## SOURCE PASSAGE:

Paralympic Winter Games
04 - 13 March

Tokyo 2020 champion Birgit Skarstein has turned her focus to skiing

Norwegian shares love of dancing is key to alternating between Para Rowing and Para Cross-Country Skiing 04 Mar 2022
Imagen
a female Para Nordic skier on the snow

Skarstein is returning to the Nordic ski slopes after a successful summer rowing season

ⒸGetty Images
By OIS

After winning a gold medal in Para Rowing at Tokyo 2020, Birgit Skarstein has turned her focus to Para Cross-Country Skiing at Beijing 2022 - and she says her love of dancing is key to alternating between the two sports. 

Norway's 33-year-old cemented her status as a poster girl for Para Sport in her homeland when she topped the podium in the PR1 single sculls last August, but she considers her stint on television show Skal vi danse? (Shall we dance?) just as important when it comes to challenging perceptions about disability.

Skarstein enthralled viewers as she became the first wheelchair user to take part in Norway's version of celebrity dance contest Dancing with the Stars.

"It was totally amazing, I loved it," she said.

## SHORT EXERCISE 1:
From the passage about Birgit Skarstein, extract the text starting at "After winning a" and ending at "with the Stars.", copied word for word.
## SHORT EXERCISE 2:
Continue the article on Birgit Skarstein from the point where it stops.

## Data entries:
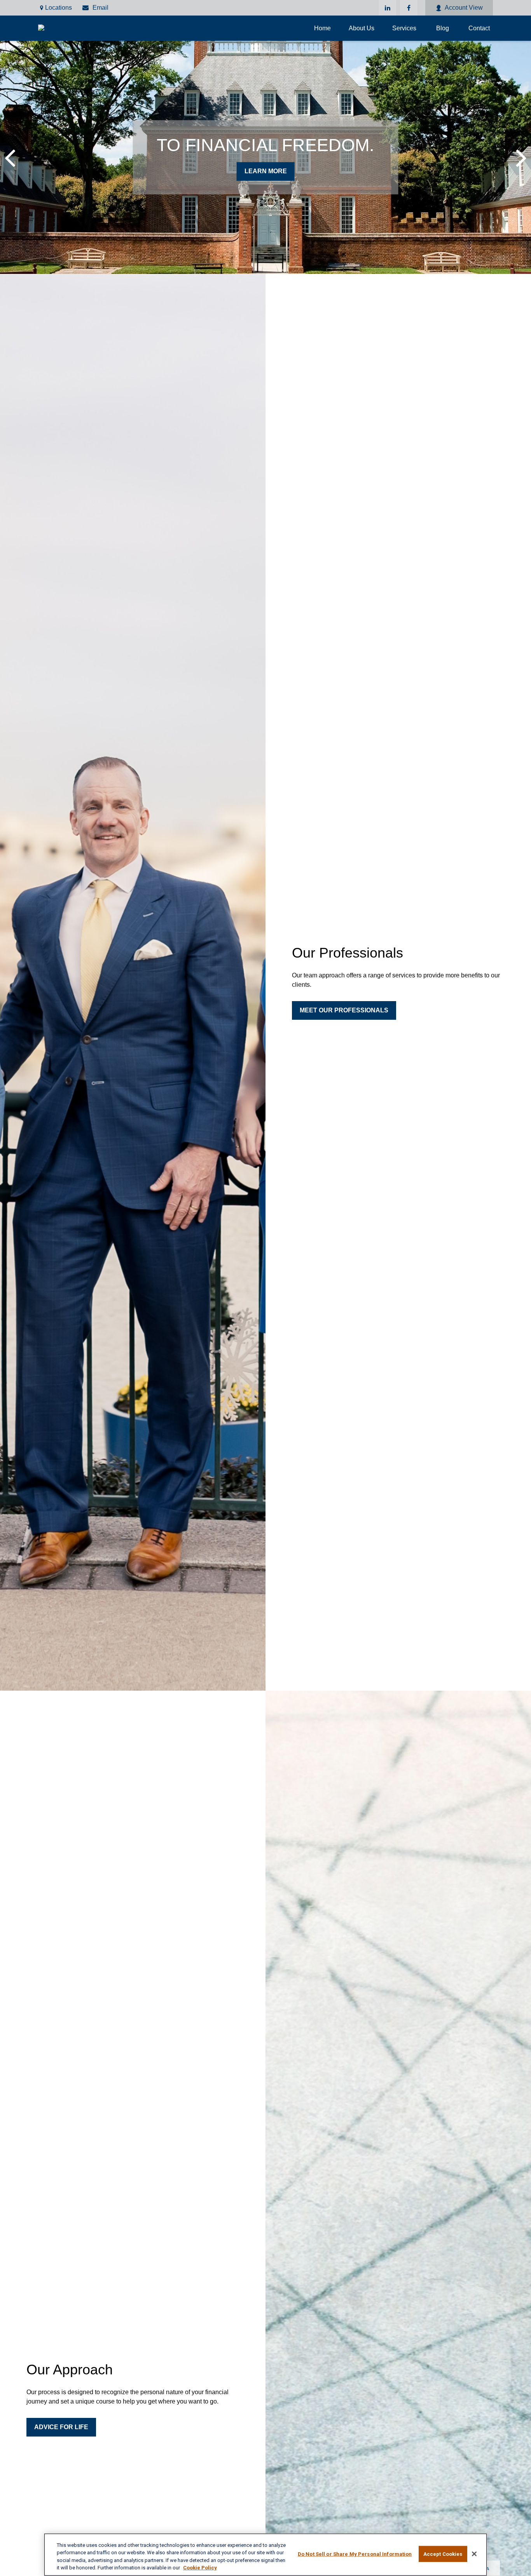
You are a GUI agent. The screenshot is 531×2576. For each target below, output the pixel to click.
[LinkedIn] (387, 8)
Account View (464, 7)
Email (100, 7)
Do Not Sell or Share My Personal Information (355, 2554)
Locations (58, 7)
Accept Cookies (443, 2554)
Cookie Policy (200, 2568)
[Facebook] (408, 8)
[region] (265, 2554)
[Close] (474, 2553)
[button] (322, 28)
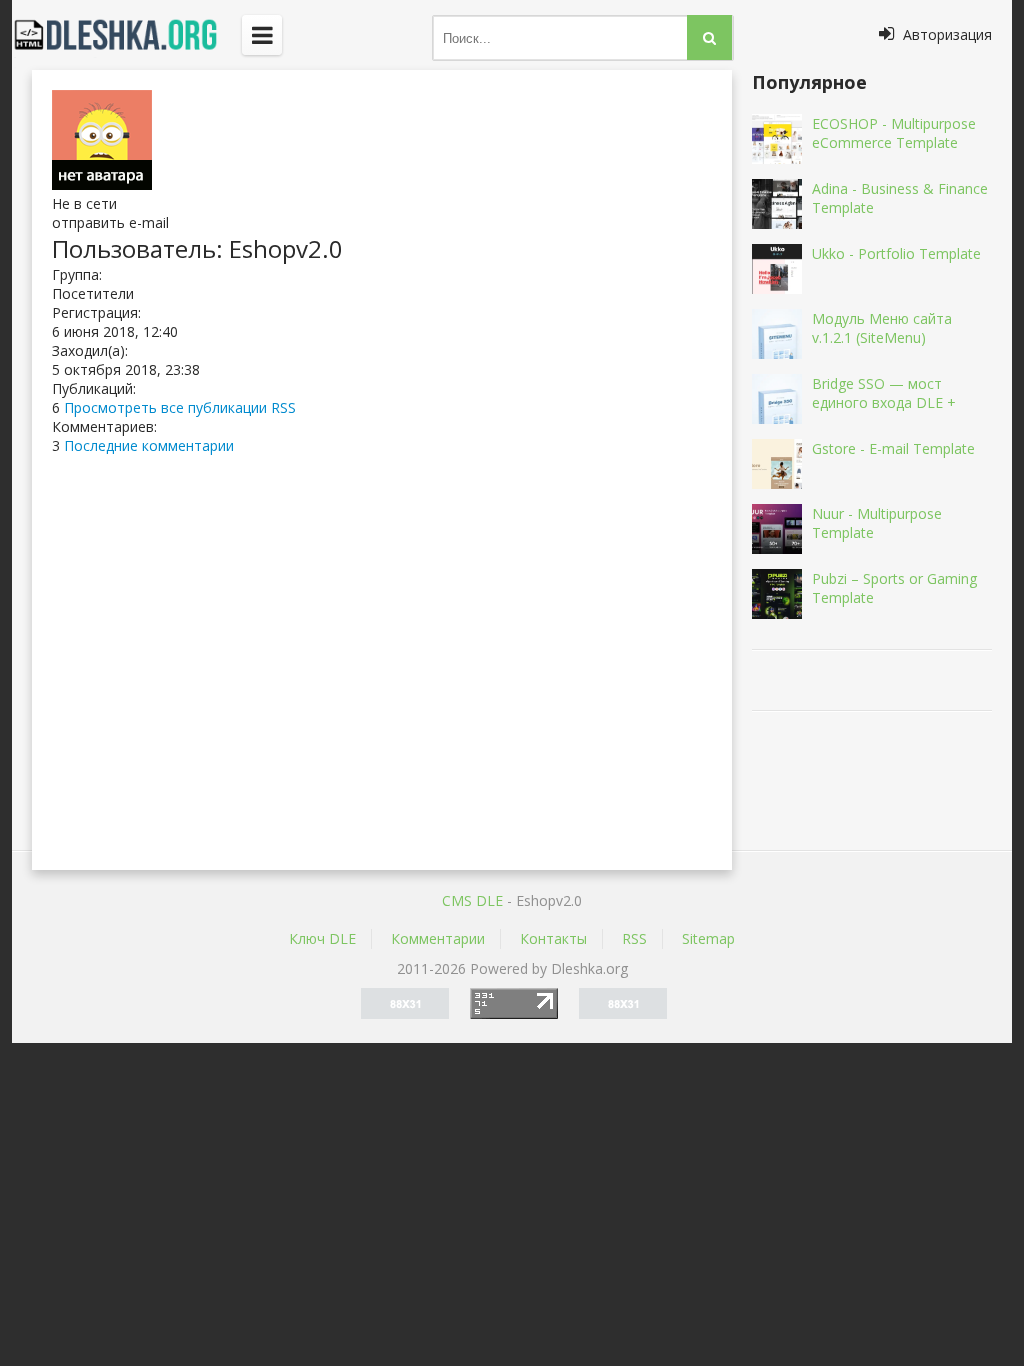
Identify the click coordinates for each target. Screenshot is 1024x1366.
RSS (283, 407)
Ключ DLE (322, 938)
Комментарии (438, 938)
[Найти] (709, 37)
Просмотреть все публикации (165, 407)
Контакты (553, 938)
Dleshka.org (127, 35)
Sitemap (708, 938)
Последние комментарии (149, 445)
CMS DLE (472, 900)
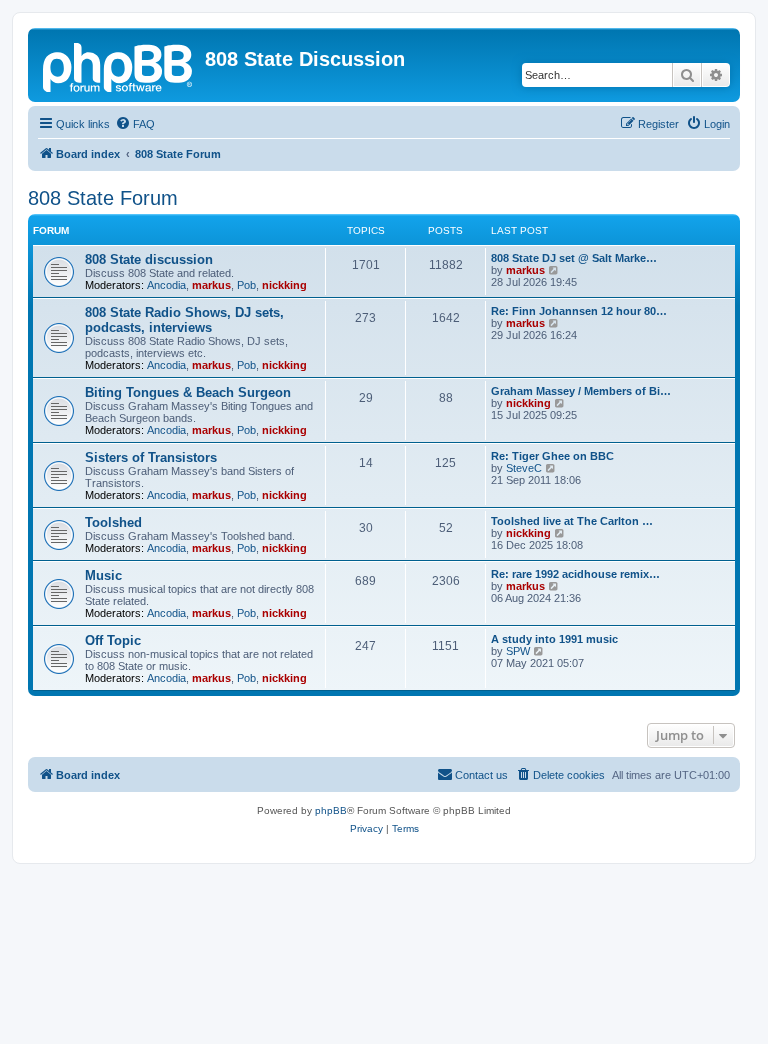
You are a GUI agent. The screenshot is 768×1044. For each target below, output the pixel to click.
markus (211, 285)
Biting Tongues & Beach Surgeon (188, 392)
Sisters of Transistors (151, 457)
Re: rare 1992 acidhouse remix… (575, 574)
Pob (246, 285)
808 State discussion (149, 259)
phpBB (331, 810)
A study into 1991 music (554, 639)
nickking (284, 285)
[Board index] (119, 65)
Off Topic (113, 640)
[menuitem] (135, 124)
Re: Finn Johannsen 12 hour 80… (579, 311)
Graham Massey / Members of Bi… (581, 391)
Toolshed (113, 522)
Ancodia (166, 285)
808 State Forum (103, 198)
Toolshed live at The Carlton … (572, 521)
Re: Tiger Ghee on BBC (552, 456)
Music (103, 575)
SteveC (524, 468)
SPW (518, 651)
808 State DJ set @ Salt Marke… (574, 258)
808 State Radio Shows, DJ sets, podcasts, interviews (184, 320)
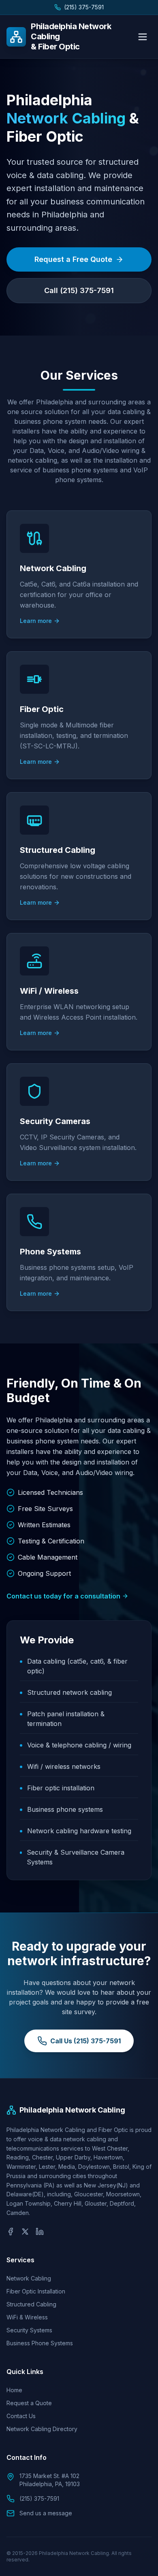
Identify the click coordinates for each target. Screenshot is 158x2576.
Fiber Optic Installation (35, 2291)
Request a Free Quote (73, 259)
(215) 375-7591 (84, 7)
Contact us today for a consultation (63, 1596)
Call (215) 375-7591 (79, 290)
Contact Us (21, 2415)
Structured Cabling (31, 2304)
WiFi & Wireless (27, 2317)
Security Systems (29, 2330)
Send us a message (45, 2513)
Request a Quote (29, 2403)
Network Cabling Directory (41, 2428)
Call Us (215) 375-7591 (85, 2041)
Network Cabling (28, 2278)
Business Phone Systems (39, 2343)
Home (14, 2390)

## RIGHT ANSWER 1:
After winning a gold medal in Para Rowing at Tokyo 2020, Birgit Skarstein has turned her focus to Para Cross-Country Skiing at Beijing 2022 - and she says her love of dancing is key to alternating between the two sports. 

Norway's 33-year-old cemented her status as a poster girl for Para Sport in her homeland when she topped the podium in the PR1 single sculls last August, but she considers her stint on television show Skal vi danse? (Shall we dance?) just as important when it comes to challenging perceptions about disability.

Skarstein enthralled viewers as she became the first wheelchair user to take part in Norway's version of celebrity dance contest Dancing with the Stars.

## RIGHT ANSWER 2:
"I loved to be able to think outside the box, I loved to surprise and really dive into all the different dance styles, creating something.

"All the children who followed me talked about 'the princess in the golden dress', not the princess in the wheelchair. Children are fantastic because they've got no prejudice.

"Even before I took part in Skal vi danse?, people used to come up to me to ask if they could film me dancing because they wanted to show it to a friend who claimed he or she couldn't dance. It is super important to show that of course you can, you just need to try.

"It's not hard to see your limits. But it's more fun to see your possibilities and focus on what you can do."

And Skarstein says the rigorous training regime she underwent for the TV show has reaped rewards as she switches from rowing to attacking the curves of the ski course.

"I've gained a lot of body understanding and body control, which is beneficial.

"I am stiff and strong. I'm a lump of muscles. That's the first thing my dance partner said, 'You've just got muscles, no flexibility'.

"The dancing gave me a general training in flexibility and precision."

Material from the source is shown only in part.